------ Исходные данные ------

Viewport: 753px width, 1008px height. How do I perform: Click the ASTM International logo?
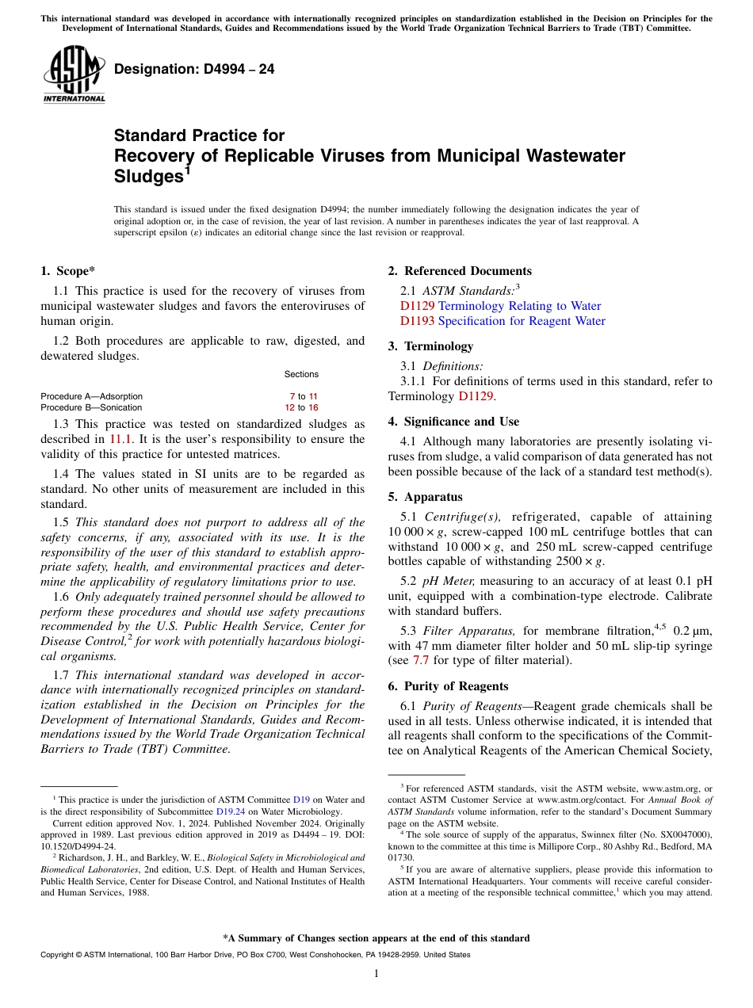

------
------ Исходные данные ------

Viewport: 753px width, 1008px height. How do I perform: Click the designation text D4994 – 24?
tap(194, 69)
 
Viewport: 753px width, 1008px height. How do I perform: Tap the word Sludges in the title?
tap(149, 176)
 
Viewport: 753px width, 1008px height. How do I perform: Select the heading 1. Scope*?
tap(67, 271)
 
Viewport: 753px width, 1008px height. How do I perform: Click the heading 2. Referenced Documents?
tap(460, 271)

------

• Задание:
Масштабируйте записи, начиная со строки с «2. Referenced Documents?» и заканчивая строкой с «tap(460, 271)» включительно. Перепишите эти строки целиком, умножив на 2,25 только координаты в ответах и округлив их до целых (половины округляются вверх).

• Ответ на задание:
Viewport: 753px width, 1008px height. How do I perform: Click the heading 2. Referenced Documents?
tap(1035, 610)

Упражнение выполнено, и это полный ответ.